Wer soll das entscheiden?
Strolz: Die Schulleitung und der Schulgemeinschaftsausschuss. Das ist wie in jedem Beruf. Wenn Sie schlechte Arbeit leisten, sollten Sie sich weiterentwickeln. Sonst müssen Sie gehen. Es gibt
ein Berufssegment, in dem man das nicht so macht. Dort sagt man: Der ist zwar nicht gut, er kann nicht mit Kindern umgehen. Aber das macht nichts, es sind ja nur noch 30 Jahre. Das ist doch krank.
In Bregenz haben Tausende Menschen gegen „TTIP, Monsanto & Co.“ demonstriert. Würden Sie bei so etwas mitmarschieren?
Strolz: Kommt darauf an, wer das organisiert und mit welchem Schwerpunkt.
Nehmen wir den Schwerpunkt TTIP. Sind Sie auch dagegen?
Strolz: Wir haben große Probleme mit TTIP, so wie es in den letzten Jahren angebahnt wurde. Gleichzeitig bekennen wir uns zum Freihandel. Ohne Freihandel wären wir in nationaler Abschottung und hätten einen Bruchteil des Wohlstands, den wir heute haben.
Wozu braucht es TTIP?
Strolz: Es macht keinen Sinn, dass auf dem europäischen und amerikanischen Markt andere Auflagen für Traktorsitze oder Waschmaschinen gelten. Das Thema Landwirtschaft muss aber aus den Verhandlungen rausgenommen werden.
Warum wird TTIP in Österreich so kritisch, teilweise hysterisch, abgelehnt?
Strolz: Weil es viele für billigen Populismus nutzen.
Auch bei der Bundespräsidentenwahl?
Strolz: Ja, unglaublich. Ich fand es nicht okay, als Van der Bellen seine Position verlassen hat. Er war am Anfang sehr differenziert und bedachtsam.
Soll es ein Abkommen zwischen den USA und der EU geben?
Strolz: Wir haben damit die Chance, die USA von unseren Standards zu überzeugen. Das „right to regulate“ wird bleiben. Niemand kann uns eine genmanipulierte Landwirtschaft aufs Auge drücken.
Falls doch, sehen wir Sie auf einer Demonstration?
Strolz: Wie gesagt, kommt darauf an, wer sie organisiert. Für platten Populismus bin ich nicht zu haben. Hätten wir keinen Freihandel in Europa gehabt, wären wir ganz woanders. Ungarn schottet sich zum Beispiel gerade ab. Da werden österreichische Firmen verschaukelt und zu Millionenzahlungen gezwungen. Das ist der Beginn eines falschen Weges. Nach der Abschottung kommen wirtschaftliche Barrieren, dann eskaliert es weiter. Irgendwann sind wir bei Nachbarstreitigkeiten. Es ist ja nicht so, dass der Krieg nie mehr nach Europa zurückkehren kann.

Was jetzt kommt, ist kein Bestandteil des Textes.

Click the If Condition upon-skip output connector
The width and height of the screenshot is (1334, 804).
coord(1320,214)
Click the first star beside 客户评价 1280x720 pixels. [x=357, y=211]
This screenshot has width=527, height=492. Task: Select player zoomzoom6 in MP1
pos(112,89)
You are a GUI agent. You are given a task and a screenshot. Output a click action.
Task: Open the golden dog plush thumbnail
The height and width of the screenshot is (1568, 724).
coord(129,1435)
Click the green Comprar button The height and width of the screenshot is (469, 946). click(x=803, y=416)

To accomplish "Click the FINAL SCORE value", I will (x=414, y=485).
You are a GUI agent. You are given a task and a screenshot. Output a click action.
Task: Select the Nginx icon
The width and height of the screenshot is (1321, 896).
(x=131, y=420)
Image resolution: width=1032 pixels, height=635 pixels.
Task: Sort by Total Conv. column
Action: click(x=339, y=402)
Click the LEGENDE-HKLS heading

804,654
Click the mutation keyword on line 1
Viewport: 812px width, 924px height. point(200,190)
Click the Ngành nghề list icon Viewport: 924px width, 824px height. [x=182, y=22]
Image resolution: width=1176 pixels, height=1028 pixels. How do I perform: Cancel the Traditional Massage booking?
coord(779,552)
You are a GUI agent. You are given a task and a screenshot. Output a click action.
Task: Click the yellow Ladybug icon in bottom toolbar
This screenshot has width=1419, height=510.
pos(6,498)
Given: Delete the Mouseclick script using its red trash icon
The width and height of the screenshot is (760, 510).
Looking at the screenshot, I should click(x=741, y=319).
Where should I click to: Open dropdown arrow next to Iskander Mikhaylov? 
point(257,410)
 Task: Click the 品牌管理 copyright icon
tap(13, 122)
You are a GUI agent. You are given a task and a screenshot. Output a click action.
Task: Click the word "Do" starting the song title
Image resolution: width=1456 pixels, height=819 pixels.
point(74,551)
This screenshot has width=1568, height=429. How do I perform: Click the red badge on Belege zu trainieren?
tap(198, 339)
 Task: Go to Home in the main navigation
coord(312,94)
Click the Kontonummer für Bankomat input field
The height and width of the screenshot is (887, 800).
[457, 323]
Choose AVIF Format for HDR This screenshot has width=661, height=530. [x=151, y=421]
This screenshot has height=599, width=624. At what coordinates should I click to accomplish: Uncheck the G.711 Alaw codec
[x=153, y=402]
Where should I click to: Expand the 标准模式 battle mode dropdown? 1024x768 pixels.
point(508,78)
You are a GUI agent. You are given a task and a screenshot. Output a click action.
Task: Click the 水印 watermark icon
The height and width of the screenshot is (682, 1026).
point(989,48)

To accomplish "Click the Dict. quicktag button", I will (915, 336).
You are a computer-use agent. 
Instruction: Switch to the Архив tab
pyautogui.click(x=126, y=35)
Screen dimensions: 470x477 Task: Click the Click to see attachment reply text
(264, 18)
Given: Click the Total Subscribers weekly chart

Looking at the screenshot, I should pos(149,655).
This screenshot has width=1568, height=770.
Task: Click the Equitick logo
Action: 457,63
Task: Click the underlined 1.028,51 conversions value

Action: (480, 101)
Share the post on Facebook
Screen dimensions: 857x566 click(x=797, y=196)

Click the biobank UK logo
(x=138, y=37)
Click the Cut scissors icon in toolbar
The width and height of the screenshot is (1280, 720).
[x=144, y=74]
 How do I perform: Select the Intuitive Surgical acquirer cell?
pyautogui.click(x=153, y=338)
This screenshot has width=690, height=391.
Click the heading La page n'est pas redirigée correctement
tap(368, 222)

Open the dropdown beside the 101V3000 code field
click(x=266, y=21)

Vom Freihandelsabkommen zum Krieg? Das ist aber ein weiter Bogen.
Strolz: Nein. Freihandel ist die beste Versicherung für Frieden. Nationen, die eng kooperieren, haben höchstes Interesse, dass der Friede nicht gefährdet wird.
Sie sind Bereichssprecher für Unterricht, Elementarpädagogik, Religion und Zukunft. Was heißt Zukunft?
Strolz: Diese Sprecherfunktion habe ich? Wo steht das?
Auf der Neos-Homepage.
Strolz: Da muss ich nachschauen. Das gefällt mir, aber es war mir nicht bewusst. Ich glaube, das ist eine gute Zusammenfassung für die Bereiche, die ich habe.
Sind nicht alle Themen irgendwie Zukunft?
Strolz: Wir sind Anwalt für eine gute Zukunft. Das ist die Überschrift für Neos. Den Rest muss ich mir auf der Webseite anschauen. Ab und zu geschehen auch im Neos-Universum Dinge, die ich nicht weiß (lacht).
Hätten wir keinen Freihandel gehabt, wären wir woanders.